El analista económico Fernando Romero advirtió que varias empresas estatales continúan generando fuertes pérdidas para el Estado boliviano, tras un análisis realizado durante el primer semestre de 2025. Según explicó, al menos 10 empresas públicas cerraron con números rojos, evidenciando una situación financiera crítica pese a las millonarias inversiones realizadas en los últimos años.


Romero señaló que entre las empresas más deficitarias se encuentran el Teleférico, Yacimientos de Litio Bolivianos (YLB) y otras entidades estatales, en las que se invirtieron más de 2.200 millones de dólares, incluso recurriendo a las reservas internacionales, tal como fue reconocido por autoridades del Gobierno. Estas inversiones, afirmó, no han generado los ingresos esperados y han derivado en un daño económico que se ha sostenido mediante mayor emisión monetaria y endeudamiento interno.
El analista sostuvo que alrededor del 50% de las empresas estatales presentan ingresos muy bajos, a pesar de los elevados gastos corrientes y de capital.
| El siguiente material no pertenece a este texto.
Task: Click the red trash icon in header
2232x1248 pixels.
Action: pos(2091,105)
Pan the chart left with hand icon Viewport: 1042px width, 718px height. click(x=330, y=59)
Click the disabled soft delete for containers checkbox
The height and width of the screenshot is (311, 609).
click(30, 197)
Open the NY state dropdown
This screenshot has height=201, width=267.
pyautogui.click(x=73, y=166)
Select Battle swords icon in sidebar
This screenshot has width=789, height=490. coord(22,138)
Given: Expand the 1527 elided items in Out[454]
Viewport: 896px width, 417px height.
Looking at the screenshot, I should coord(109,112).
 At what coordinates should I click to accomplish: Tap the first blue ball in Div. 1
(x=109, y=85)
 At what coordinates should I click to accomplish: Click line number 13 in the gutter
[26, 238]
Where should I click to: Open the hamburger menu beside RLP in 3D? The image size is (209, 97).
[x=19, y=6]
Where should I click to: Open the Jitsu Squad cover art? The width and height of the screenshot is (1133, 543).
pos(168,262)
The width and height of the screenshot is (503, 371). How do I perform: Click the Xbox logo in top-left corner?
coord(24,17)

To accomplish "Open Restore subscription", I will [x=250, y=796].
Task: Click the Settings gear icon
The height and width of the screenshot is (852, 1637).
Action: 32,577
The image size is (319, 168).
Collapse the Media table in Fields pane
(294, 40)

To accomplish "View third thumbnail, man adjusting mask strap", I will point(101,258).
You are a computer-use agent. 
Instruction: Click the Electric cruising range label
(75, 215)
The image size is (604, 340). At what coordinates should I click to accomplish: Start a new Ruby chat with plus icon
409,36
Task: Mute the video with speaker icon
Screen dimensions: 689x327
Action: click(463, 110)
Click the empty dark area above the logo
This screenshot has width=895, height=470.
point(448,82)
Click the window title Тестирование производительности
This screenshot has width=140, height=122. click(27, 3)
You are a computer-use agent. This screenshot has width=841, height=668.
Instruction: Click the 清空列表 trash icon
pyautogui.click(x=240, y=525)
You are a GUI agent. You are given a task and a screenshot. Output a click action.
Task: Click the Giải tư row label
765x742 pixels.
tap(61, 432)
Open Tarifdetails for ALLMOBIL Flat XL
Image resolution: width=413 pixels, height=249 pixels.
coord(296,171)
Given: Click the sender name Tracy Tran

En contraste, indicó que solo tres empresas, entre ellas YPFB y Comibol, podrían considerarse actualmente como generadoras de utilidades, lo que refleja una estructura estatal altamente desequilibrada en términos de rentabilidad y sostenibilidad.
Romero vinculó esta situación con los 12 años consecutivos de déficit fiscal que arrastra el país y advirtió que la presente gestión podría cerrar con un déficit cercano al 12% del Producto Interno Bruto (PIB). A su criterio, este escenario es consecuencia de decisiones de inversión basadas más en criterios políticos e ideológicos que en evaluaciones técnicas y económicas de largo plazo.
Ante este panorama, el economista planteó la necesidad de profundizar auditorías técnicas, económicas y legales para definir el futuro de cada empresa estatal. Señaló que aquellas que no sean viables deberían paralizar su funcionamiento y su financiamiento, recordando que el Banco Central de Bolivia ha transferido más de 15.000 millones de dólares al sector público hasta octubre, una cifra que considera insostenible en el actual contexto de crisis.

Romero afirmó que la venta de empresas estatales debería ser la última alternativa, ya que forman parte del patrimonio de todos los bolivianos. Sin embargo, recalcó que no se puede seguir inyectando recursos a entidades que solo generan pérdidas.
En ese sentido, propuso alianzas público-privadas, así como la búsqueda de financiamiento y cooperación internacional, como mecanismos clave para recuperar, reactivar y hacer rentables estas inversiones multimillonarias, siempre que existan condiciones técnicas para su sostenibilidad a largo plazo.